Nous sommes particulièrement frappés de constater qu’à l’issue de sa discussion à l’Assemblée nationale, le projet de loi se trouve accru de moult mesures de dépénalisation du droit des sociétés, facilitant la passation de marchés publics selon la procédure de gré à gré, revenant sur les règles d’enquête publique, rendant responsables les archéologues ou les architectes des Bâtiments de France de la baisse de l’activité dans le secteur de la construction et des travaux publics… Comme si, dans notre pays, les origines de la crise étaient exclusivement liées à de prétendues rigidités administratives et juridiques qui décourageraient l’initiative et l’investissement !
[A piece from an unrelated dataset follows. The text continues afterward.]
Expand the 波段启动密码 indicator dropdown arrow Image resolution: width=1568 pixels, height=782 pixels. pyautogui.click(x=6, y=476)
Étrange conception de la relance que celle-ci, étrange conception des investissements, particulièrement en un temps où l’on se répand volontiers en professions de foi écologiques…
Que devient le Grenelle de l’environnement ? À quoi rime le nouveau projet de loi, sans doute tissé de bonnes intentions, portant engagement national pour l’environnement quand on laisse à ce point les mains libres aux bétonneurs et aux affairistes, sous prétexte d’un allégement des contraintes de procédure ?
Je ne peux donc que vous inviter, chers collègues, à adopter cette motion tendant à opposer la question préalable à un projet de loi qui ne correspond aucunement aux attentes du moment.